Sorry, been MIA for a bit, had a friend visiting from the great white north.
One thing I'm curious about is the weight of the rotor and stator vs. the stock rotor and stator.
Actually they weight was real close to the same .5.6 lb.the stock one with no wires or mounting hardware , the Vape measured the same.
How about the rotors themselves? I notice that they are advertised as being heavier than the earlier systems.
As I've said elsewhere I think these PMA/CDi systems are the best option for the 650. The self powered CDI is the best ignition system on a bike. If it turns it sparks.
Weighed parts tonight and Gary H is right, weights match, both rotors were the same weight and stators within 1/2 oz. of the factory parts.
I am more than satisfied with appearance and initial fit up to the engine of rotor and stator.
Removed parts from bags and packing, wiped off the taper ID, with a bit of thinner.
The pin that located the factory stator must be removed.
Installed stator, instructions note and I found that the wire bundle from the stator is a TIGHT fit where it goes under that plate and out towards the grommet at the rear of the cavity.

● **Rows from a dataset**
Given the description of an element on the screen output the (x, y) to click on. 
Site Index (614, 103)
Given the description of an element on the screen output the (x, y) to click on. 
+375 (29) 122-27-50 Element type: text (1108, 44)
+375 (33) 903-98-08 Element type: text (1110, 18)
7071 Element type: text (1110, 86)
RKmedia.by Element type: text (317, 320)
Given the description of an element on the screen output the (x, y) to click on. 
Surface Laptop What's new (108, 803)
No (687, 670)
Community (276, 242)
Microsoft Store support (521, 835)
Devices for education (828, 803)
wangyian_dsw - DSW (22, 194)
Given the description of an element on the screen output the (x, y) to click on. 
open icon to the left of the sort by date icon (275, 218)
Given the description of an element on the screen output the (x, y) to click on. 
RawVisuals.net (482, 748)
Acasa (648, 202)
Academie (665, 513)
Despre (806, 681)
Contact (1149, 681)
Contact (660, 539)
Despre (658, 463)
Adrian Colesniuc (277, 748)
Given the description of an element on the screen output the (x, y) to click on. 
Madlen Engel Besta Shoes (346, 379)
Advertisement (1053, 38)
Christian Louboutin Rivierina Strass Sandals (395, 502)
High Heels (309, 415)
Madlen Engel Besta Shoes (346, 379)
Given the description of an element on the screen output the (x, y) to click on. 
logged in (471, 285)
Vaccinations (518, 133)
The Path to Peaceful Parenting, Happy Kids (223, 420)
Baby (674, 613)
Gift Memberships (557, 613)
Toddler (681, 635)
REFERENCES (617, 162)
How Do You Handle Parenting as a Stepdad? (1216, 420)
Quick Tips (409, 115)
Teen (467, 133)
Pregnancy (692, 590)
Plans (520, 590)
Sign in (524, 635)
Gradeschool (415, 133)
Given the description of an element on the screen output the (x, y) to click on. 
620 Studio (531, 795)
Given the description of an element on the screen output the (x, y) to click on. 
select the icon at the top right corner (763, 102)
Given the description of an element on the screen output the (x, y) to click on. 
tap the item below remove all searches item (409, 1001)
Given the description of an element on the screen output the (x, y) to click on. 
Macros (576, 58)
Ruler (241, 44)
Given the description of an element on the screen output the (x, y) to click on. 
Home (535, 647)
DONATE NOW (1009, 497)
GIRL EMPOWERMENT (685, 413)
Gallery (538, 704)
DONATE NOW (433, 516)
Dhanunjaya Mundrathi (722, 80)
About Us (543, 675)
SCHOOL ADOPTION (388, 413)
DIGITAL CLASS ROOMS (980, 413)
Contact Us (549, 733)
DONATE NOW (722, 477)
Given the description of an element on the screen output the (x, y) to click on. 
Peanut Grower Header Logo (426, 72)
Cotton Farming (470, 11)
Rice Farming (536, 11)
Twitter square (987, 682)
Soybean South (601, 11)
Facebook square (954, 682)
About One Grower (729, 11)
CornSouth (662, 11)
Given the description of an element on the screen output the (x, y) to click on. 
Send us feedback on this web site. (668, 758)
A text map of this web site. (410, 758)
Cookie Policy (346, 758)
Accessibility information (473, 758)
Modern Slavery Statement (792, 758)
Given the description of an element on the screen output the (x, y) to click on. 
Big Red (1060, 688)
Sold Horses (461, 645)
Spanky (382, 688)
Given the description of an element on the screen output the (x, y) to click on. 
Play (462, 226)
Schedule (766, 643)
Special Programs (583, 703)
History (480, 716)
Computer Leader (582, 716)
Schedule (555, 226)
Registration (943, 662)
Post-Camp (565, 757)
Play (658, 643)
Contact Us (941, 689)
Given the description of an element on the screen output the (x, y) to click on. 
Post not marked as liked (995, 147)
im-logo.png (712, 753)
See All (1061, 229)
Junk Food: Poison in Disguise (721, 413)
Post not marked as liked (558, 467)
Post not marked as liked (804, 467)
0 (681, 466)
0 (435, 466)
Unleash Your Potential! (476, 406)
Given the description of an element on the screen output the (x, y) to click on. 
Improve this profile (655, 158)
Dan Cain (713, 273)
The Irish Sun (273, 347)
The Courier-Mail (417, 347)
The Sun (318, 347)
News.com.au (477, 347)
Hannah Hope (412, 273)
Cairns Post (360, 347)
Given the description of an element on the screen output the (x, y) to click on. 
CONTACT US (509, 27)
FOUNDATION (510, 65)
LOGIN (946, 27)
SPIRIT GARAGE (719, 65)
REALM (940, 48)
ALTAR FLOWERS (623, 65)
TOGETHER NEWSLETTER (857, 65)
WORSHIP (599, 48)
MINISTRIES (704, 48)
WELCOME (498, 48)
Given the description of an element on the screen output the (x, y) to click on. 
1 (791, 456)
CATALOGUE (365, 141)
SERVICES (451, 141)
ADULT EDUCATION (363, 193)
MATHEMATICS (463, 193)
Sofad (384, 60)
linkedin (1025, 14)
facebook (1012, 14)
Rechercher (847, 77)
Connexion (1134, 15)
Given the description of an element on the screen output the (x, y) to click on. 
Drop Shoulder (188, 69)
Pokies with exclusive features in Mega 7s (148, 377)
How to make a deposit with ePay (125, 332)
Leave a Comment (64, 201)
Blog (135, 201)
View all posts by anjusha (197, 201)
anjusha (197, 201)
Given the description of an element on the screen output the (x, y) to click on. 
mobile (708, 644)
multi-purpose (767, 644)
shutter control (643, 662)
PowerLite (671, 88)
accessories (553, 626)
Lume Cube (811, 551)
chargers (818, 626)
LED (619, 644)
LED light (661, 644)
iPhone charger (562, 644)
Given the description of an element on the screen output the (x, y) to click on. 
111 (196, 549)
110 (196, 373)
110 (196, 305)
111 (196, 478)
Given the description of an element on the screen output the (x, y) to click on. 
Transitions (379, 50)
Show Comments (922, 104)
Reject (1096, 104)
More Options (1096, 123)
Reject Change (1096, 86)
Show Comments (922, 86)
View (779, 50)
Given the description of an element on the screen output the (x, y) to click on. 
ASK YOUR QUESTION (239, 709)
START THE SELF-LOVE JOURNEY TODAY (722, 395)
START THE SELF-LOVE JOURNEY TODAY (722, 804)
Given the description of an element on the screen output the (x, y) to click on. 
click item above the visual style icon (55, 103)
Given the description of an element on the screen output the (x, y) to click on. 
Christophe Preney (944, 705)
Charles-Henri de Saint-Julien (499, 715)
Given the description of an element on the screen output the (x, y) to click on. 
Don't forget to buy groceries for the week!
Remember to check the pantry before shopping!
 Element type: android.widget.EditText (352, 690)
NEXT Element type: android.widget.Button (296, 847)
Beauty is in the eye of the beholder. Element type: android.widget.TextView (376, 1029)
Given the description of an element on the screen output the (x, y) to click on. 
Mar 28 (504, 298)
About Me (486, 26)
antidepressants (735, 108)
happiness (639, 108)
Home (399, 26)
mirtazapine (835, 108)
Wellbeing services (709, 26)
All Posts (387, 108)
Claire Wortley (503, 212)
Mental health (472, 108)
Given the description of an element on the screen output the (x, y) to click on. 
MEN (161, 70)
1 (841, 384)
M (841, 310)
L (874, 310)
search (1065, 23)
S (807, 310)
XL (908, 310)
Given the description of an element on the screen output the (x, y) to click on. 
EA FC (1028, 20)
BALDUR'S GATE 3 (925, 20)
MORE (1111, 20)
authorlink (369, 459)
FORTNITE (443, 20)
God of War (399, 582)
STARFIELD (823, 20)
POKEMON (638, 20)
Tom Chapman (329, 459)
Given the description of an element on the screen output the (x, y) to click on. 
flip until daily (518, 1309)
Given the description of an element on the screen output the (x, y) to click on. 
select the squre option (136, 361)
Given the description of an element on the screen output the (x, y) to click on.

● **Challenge A**
Substitute "factory" for "stock" in the post about the rotor and stator, and write out its text from "Sorry, been MIA" to "the earlier systems.".
● **Challenge B**
Pick up the post about the rotor and stator after its last sentence and carry it on.

● **Written response A**
Sorry, been MIA for a bit, had a friend visiting from the great white north.
One thing I'm curious about is the weight of the rotor and stator vs. the factory rotor and stator.
Actually they weight was real close to the same .5.6 lb.the factory one with no wires or mounting hardware , the Vape measured the same.
How about the rotors themselves? I notice that they are advertised as being heavier than the earlier systems.

● **Written response B**
I pulled back the sheath and checked no wires crossed each other in the critical close to the crankshaft area, slid the sheath back and installed the stator plate.
It fit with close tolerance, no side to side movement, supplied screws with flat washers threaded easily and were of proper length, plenty of threads engaged, they did not bottom. rubber plug at rear cavity partition fit well and trimmed easily to "squishes a bit when fitting cover" depth.
Manual suggests you can use the stock rubber grommet instead if yours is good.
My crankshaft taper was rusty
I cleaned it up with 400 grit and mineral spirits.
I cleaned and chased threads on end of crank. The new nut (27mm hex, like the oil drain plugs) was a bit "stiff" to thread on. I cleaned and chased threads then it ran on freely. There are two washers supplied use them both
The nut turning freely makes the job easier, setting rotor to match timing mark is a bit fussy. If the nut turns hard the crank will spin, (there's no way to keep it from turning) possibly moving the timing as you tighten.
Note; the new rotor does not have a milled keyway, timing is maintained solely with the taper fit and nut tension. To adjust timing; remove nut, loosen rotor with included puller (it works good) rotate rotor on crank, retighten. I'm thinking about how to making the stator adjustable and adding a set of marks to check idle and advanced timing. But that'll be later.
That was it for tonight.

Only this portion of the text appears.